Lima Bahan Baku atau Elemen Rasa Percaya
Profesor Megan Tschannen-Moran, salah satu cendekia yang berpengaruh untuk urusan rasa percaya dalam pendidikan, mendefinisikan rasa percaya sebagai " kerelaan untuk bisa sewaktu-waktu terluka oleh orang lain, akibat keyakinan bahwa orang lain tulus hati, jujur, dapat diandalkan dan berkompeten (2014, p.19). Ketika anda mempercayai sesorang, artinya Anda hanya memiliki sedikit ketakutan bahwa orang ini akan melukai Anda. Anda yakin bahwa orang ini berbicara dan bertindak dengan jujur, mengkomunikasikan informasi esensial kepada Anda, dan berperilaku seperti yang diperkirakan.
Menurut Megan-Moran ada 5 elemen dari rasa percaya, seperti yang diilustrasikan pada gambar.
- Ketulusan. Rasa percaya bahwa kesejahteraan seseorang atau sesuatu yang sangat berarti bagi seseorang akan dilindungi pihak lain. Ketulusan merupakan suatu kondisi kunci untuk memperkaya interaksi, yang terjadi ketika orang-orang saling memabntu untuk menjadi sempurna daripada jika mereka bekerja sendirian, karena tanpanya, orang bisa cenderung menghabiskan energi mereka hanya agar tidak tampak bodoh atau terhindar dari tanggungjawab untuk mencari solusi alternatif (Toro, 2010). Dalam praktik, ini berarti bahwa sesorang tidak perlu takut bahwa individu atau kelompok lain akan mencoba memanfaatkan kelemahan atau kegamangan mereka. Dalam sekolah dengan rasa percaya yang rendah, baik guru dan siswa menghabiskan energi psikologis mereka sedemikian besar untuk berhadapan dengan rasa takut dan terluka di antara mereka. Sekolah yang telah dengan sukses menciptakan budaya berbasis rasa percaya sering kali meningkatkan ketulusan dengan membangun hubungan yang aman, ramah, dan memperkaya di antara semua anggota komunitas sekolah.
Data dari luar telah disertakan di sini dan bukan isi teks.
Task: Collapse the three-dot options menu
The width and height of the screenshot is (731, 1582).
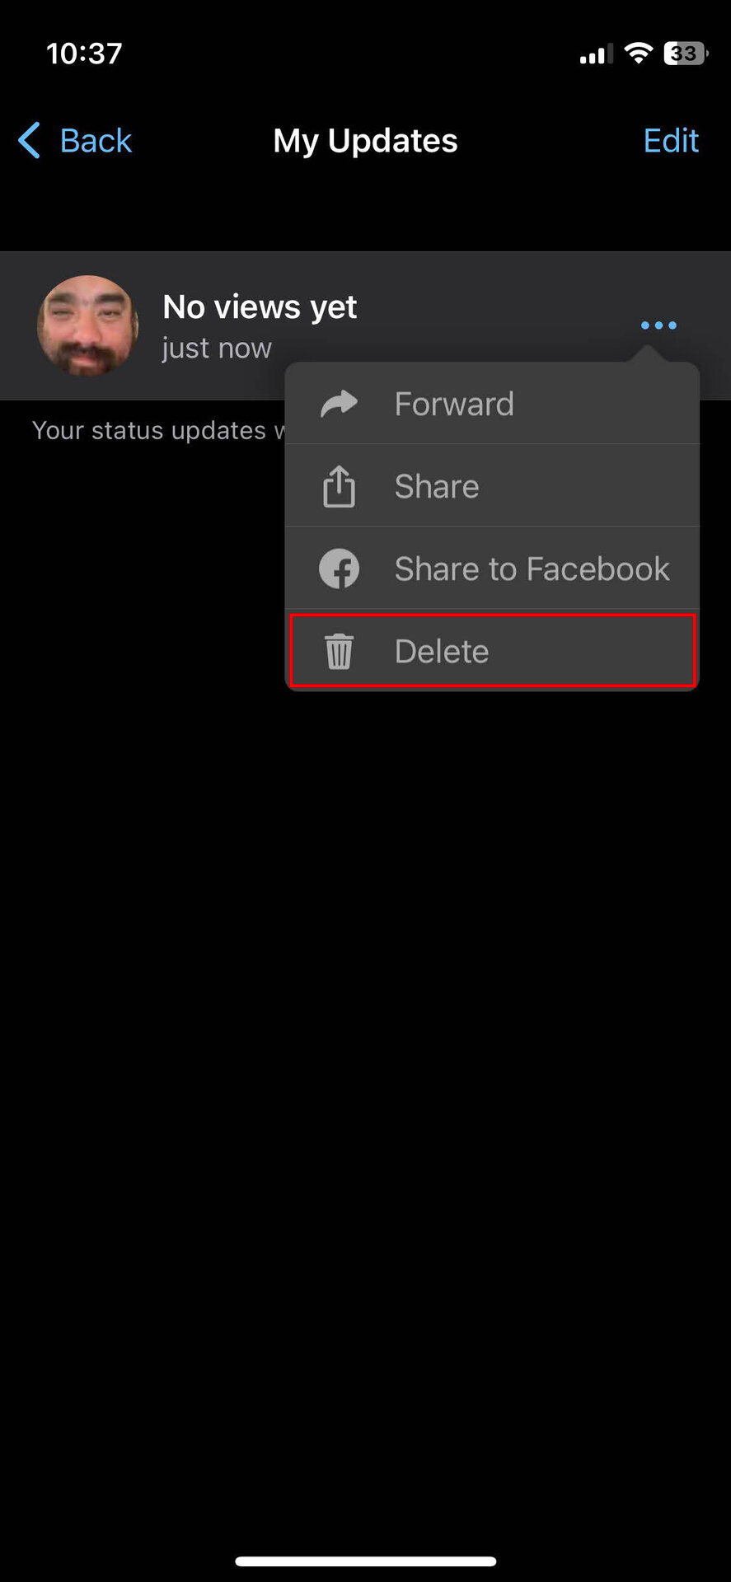Action: point(658,325)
- Kejujuran. Karakter, integritas, dan keotentikan dari seseorang yang dipercaya. Dalam praktik, ini berarti bahwa guru dapat menyandarkan diri pada kata dan tindakan rekan kerja, pengurus sekolah, dan siswa mereka. Saat kejujuran hilang, penghianatan, kecurigaan, dan ketidakpercayaan mengambil alih keadaan. Sekolah yang merayakan dan menerapkan rasa percaya telah secara sistematis memperkuat kerja sama dan komunikasi di antar guru dan anggota komunitas sekolah mereka lainnya.
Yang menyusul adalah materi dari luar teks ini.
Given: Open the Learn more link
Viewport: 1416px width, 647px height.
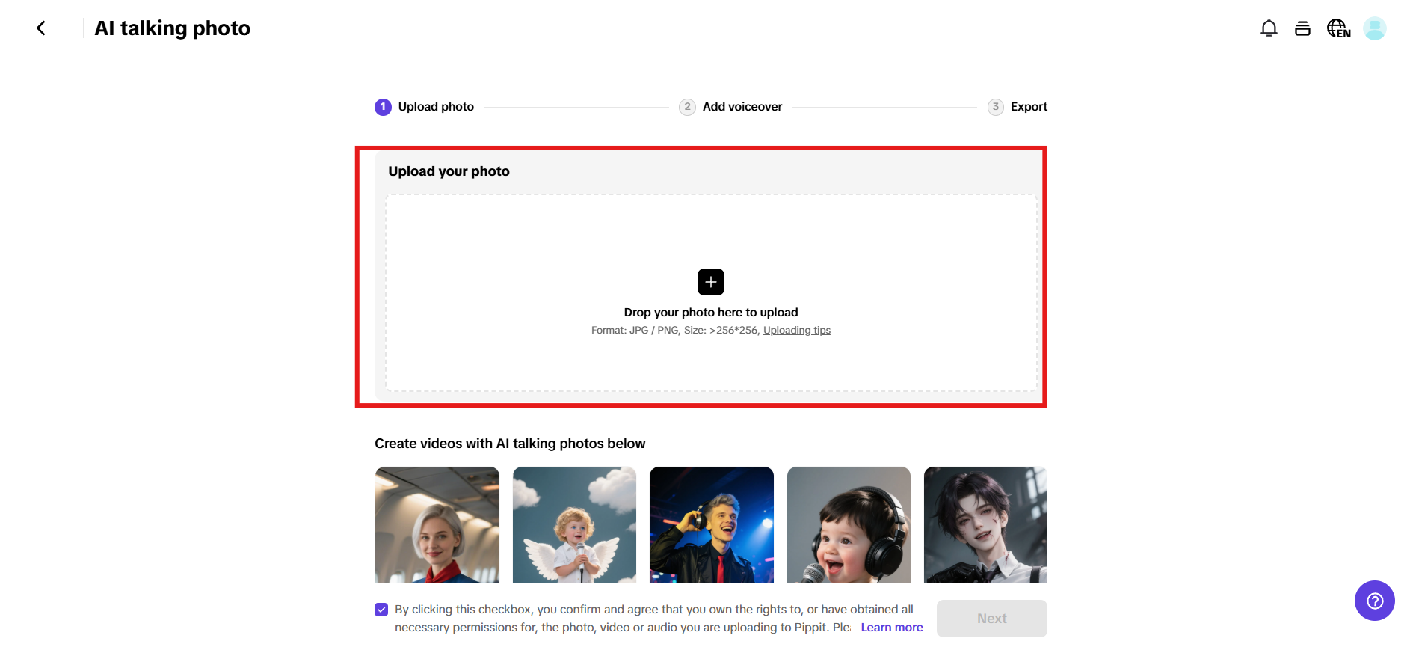Looking at the screenshot, I should (x=891, y=628).
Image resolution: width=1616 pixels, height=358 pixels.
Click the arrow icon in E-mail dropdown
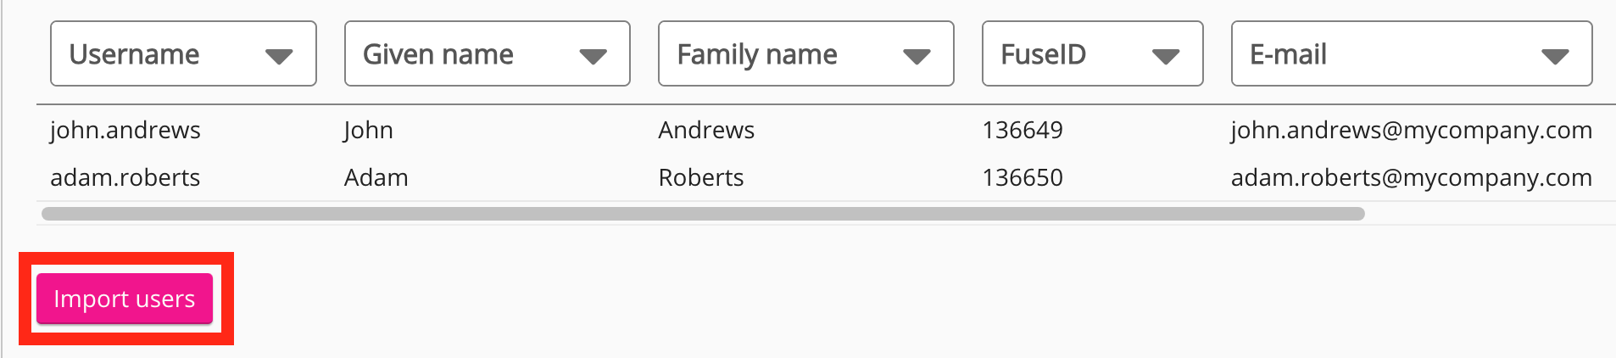(x=1555, y=57)
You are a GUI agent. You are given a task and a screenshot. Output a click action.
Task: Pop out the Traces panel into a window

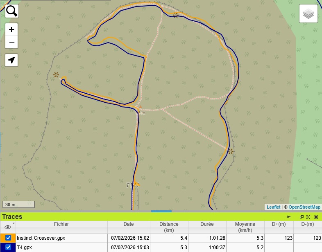[302, 217]
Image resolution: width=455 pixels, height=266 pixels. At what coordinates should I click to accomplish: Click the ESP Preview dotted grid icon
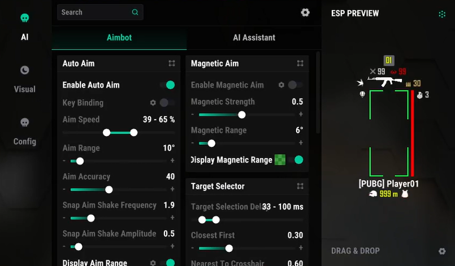coord(442,14)
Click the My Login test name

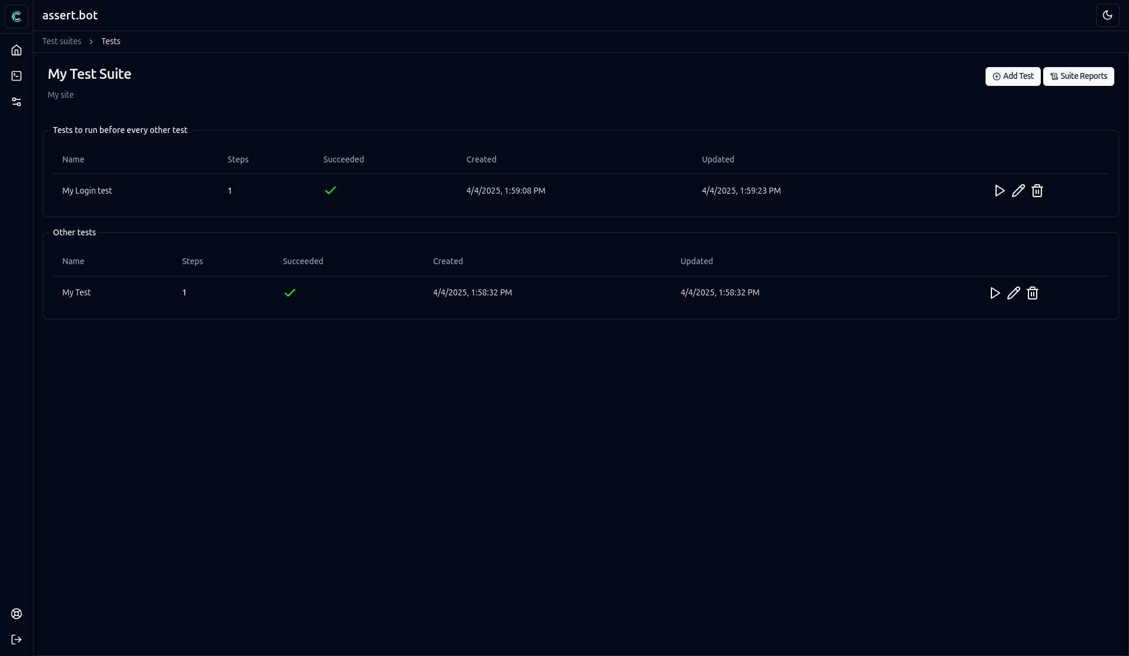click(87, 191)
- Keterbukaan. Sejauh mana informasi yang relevan dibagikan dan tidak disimpan oleh orang lain. Dalam praktik, ketika keterbukaan di sekolah berkurang, pendidikn akan mulai penasaran akan apa yang mungkin disembunyikan rekan kerja lain dari mereka dan mengapa. Lebih jauh lagi, ketika para guru merasa bahwa mereka saling bersaing di sekolah, mereka tidak akan membagikan ide terbaik mereka atau mendukung rekan kerja karena itu mungkin akan melemahkan posisi mereka dalam persaingan yang terjadi. Keterbukaan di sekolah seringkali merupakan buah dari kepemimpinan dengan tujuan yang pasti, norma-norma yang jelas tentang perilaku yang baik di antara guru, dan kolaborasi profesional di antara semua anggota komunitas sekolah.
- Keandalan. Konsistensi perilaku dan tahu apa yang diharapkan dari orang lain. Dalam praktik, ini berarti bahwa setiap orang di sekolah menyadai peran individual dan kolektif mereka serta tanggungjawab yang mengiringinya. Sekolah yang berhasil menanamkan rasa tanggungjawab yang tinggi pada anggota stafnya ( contoh, guru yang konsisten menunjukkan perilaku profesional saat mereka memenuhi peran dan tanggungjawabnya) sering melakukan lewat investasi dalam hal pengembangan profesional berbasis sekolah dan suatu budaya kolaboratif.
- Kompetensi. Kemampuan untuk menunjukkan performa sebagaimana yang diharapkan dan sesuai dengan standar yang layak atas tugas yang sedang dikerjakan. Dalam praktik, ini berarti bahwa sekolah telah menyampaikan harapan profesional dan pemahaman umum yang hanya dapat diwujudkan oleh profesional yang berpengalaman dan berkualitas demi terpenuhinya harapan tersebut. Rasa percaya terhadap guru-guru dapat menurun tidak peduli betapa andal, terbuka, atau jujur mereka di sekolah jika mereka tidak memiliki pengetahuan profesional, kompetensi dan karakter moral.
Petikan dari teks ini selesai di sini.